Lake trout don’t know what an algae bloom is. The algae bloom is concentrated on the surface of the lake. The lake trout don’t come in contact with it – as far as I know. (By the way, I wouldn’t hesitate to eat a lake trout caught during a bloom. They are in the cold water below – not swimming in the algae.)
The algae really affects the light penetration. My feeling is this – if the bite would have been slow or tentative without any algae around, with the algae, it may be downright brutal. What might be a 2 to 3 fish morning for a good jig fishermen can turn into a zero fish day.
As a guide, I have a responsibility to my clients to try to get them into some good fishing – the best fishing I can find for them. I prefer to move trips to other lakes if I can. That being said, a slow day on Cayuga Lake can be better than a good day elsewhere, but I have to do what makes the most sense.
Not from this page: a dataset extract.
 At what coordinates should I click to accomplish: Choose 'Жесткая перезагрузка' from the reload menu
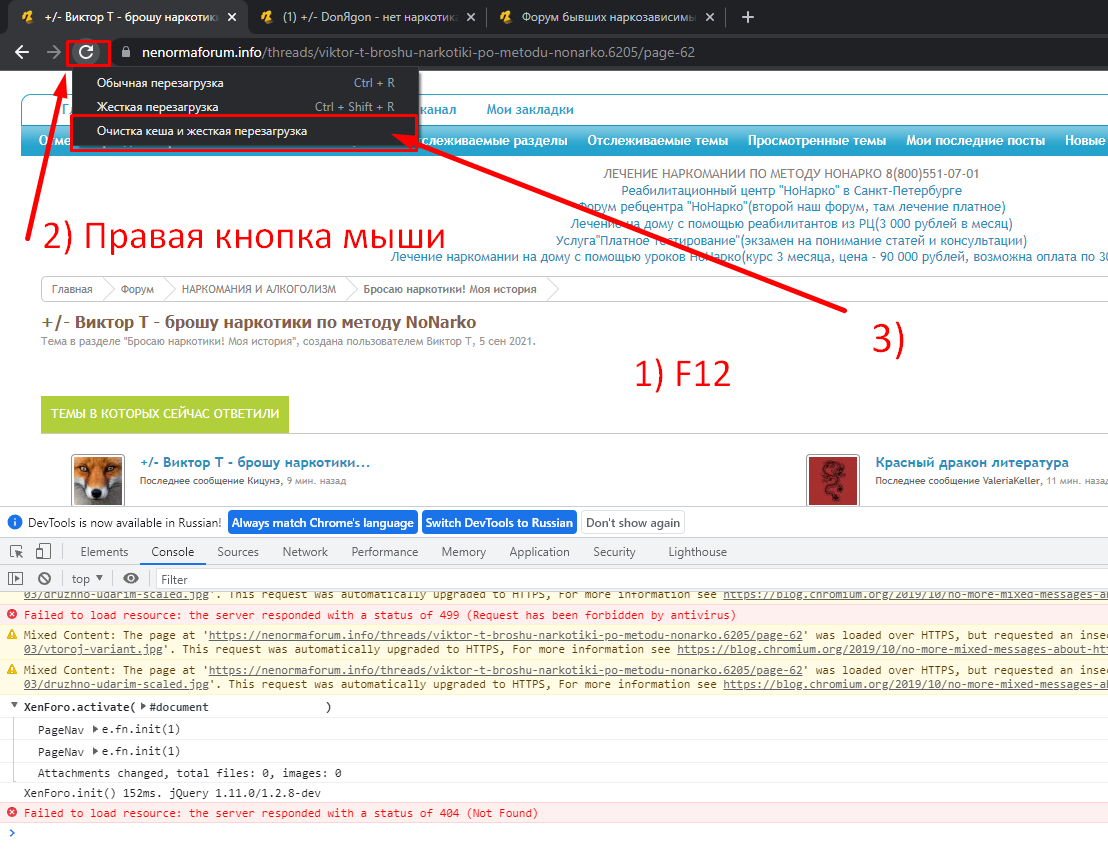coord(157,107)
I often get texts from clients while the bloom is going. They’ll usually go like this: “Hey, just wanted to give you a report. We’re on Cayuga up at so and so area and have landed 9 lakers so far. The algae hasn’t hurt us at all.” That’s great, but from one day to the next can be a complete 180, and nobody wants to get skunked or have a brutal day out there if they could help it. Guided a full-day during a tough bite with a bloom is tedious.
The severity of the bloom will often dictate the effect on the fishing. A friend of mine jigs for rainbows using his live-scope sonar. He does just fine during the bloom. If you troll, you may not miss a beat either. For jigging, sometimes the morning will be a complete bust, but we’ll get a bite-window once the sun gets high overhead. The algae is just another variable that goes into the sometimes-complex formula of fishing success.
If you have a rental or cottage on the lake, I would probably just go out and fish and see how things go. Play with different colors of jigs. The black jig has been killer for us at times during the bloom. For me, I much prefer to move trips to another lake where I do not have to deal with the added variable of the algae! Different strokes for different folks.